- INSTRUCTIONS TO FOLLOW: Every line of the records that holds the word "height" should be copied.
——
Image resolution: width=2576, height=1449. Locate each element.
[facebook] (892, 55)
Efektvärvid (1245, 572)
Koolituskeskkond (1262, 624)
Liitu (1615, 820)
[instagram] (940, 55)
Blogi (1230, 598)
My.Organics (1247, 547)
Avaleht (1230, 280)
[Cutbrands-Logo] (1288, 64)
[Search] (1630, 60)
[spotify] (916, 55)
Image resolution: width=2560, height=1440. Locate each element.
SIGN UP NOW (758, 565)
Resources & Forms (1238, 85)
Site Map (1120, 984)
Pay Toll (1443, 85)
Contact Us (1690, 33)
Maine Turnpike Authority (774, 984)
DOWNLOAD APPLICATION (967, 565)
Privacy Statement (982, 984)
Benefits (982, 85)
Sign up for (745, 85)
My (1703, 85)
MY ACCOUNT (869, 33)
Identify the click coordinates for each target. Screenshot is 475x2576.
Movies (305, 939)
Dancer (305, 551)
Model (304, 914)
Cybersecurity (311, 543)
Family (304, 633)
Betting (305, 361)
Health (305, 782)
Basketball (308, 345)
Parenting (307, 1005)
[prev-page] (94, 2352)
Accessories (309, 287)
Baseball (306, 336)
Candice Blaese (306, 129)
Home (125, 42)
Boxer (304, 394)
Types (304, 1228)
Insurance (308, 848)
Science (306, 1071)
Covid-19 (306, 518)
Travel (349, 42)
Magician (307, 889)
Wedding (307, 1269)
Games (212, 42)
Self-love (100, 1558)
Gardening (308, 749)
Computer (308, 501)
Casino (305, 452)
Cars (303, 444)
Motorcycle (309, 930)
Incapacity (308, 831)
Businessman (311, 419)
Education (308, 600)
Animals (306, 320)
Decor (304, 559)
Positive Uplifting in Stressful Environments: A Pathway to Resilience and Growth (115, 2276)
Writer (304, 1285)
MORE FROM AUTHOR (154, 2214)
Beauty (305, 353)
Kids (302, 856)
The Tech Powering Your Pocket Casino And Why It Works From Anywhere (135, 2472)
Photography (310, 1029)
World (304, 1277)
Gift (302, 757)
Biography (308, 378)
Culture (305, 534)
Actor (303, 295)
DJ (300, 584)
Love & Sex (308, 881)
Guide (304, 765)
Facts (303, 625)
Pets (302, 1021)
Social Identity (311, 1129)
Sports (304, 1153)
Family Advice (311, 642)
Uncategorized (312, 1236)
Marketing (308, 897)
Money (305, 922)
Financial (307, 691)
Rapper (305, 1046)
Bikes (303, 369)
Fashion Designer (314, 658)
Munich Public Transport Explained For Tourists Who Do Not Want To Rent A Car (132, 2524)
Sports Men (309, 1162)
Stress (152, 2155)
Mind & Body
——
- EXPECTED OUTPUT:
Image resolution: width=2576, height=1449. Locate each element.
Image resolution: width=2560, height=1440. Locate each element.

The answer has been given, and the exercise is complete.